* **WORK ITEM**: Can you reproduce, word for word, the stretch of the appeal judgment from "In relation to" through "PW1 was raped."?

* **READING TEXT**:
==*==

On looking at grounds No. 2, 3 and 4, we need to establish that the case against the appellant was proved beyond reasonable doubt, and that there was substantial evidence to prove the charge against the appellant. Given the evidence on record, there is overwhelming evidence against the appellant taking into consideration the evidence of PW1, PW2, PW3, PW4 and PWS. The contradiction and inconsistency between the evidence of PWS and the other witness was a minor one and did not go to the root of the matter. See Mohamed Said Matula v. Republic  TLR 3.
In relation to the first issue, it is not disputed that the first issue can be answered in the affirmative. From the glaring evidence of PW1 and other prosecution witnesses, it is evident that PW1 was raped.
Now coming to the second issue as to whether or not it was the appellant who committed the rape, we are inclined to agree with the learned Senior State Attorney that according to the evidence on record it was the appellant, who was the culprit. The trial Court considered PW1 as a credible witness and opted to believe her account. The High Court and the trial court had a valid reason to do so given the testimonies of all the prosecution witnesses. In addition to the evidence of PW2 and PW3 who were in the company of PW1 when she was accosted and forcefully taken by the appellant. The two police officers PW4 and PWS gave the same account as to what they saw when the door of the appellant's house was forced open.
On a second appeal this Court will not interfere on the concurrent findings of the High Court and the trial court unless it is shown that there has been a misapprehension of evidence, a miscarriage of justice or a violation of a principle of law or practice. See Amratlal D.M. t/a Zanzibar, Silk Stores v. A.H. Jariwalla t/a Zanzibar Hotel  TLR 31.

==*==

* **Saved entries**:
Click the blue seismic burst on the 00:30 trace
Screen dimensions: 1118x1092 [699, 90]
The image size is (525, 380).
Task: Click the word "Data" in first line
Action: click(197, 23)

==*==

* **RESPONSE**:
In relation to the first issue, it is not disputed that the first issue can be answered in the affirmative. From the glaring evidence of PW1 and other prosecution witnesses, it is evident that PW1 was raped.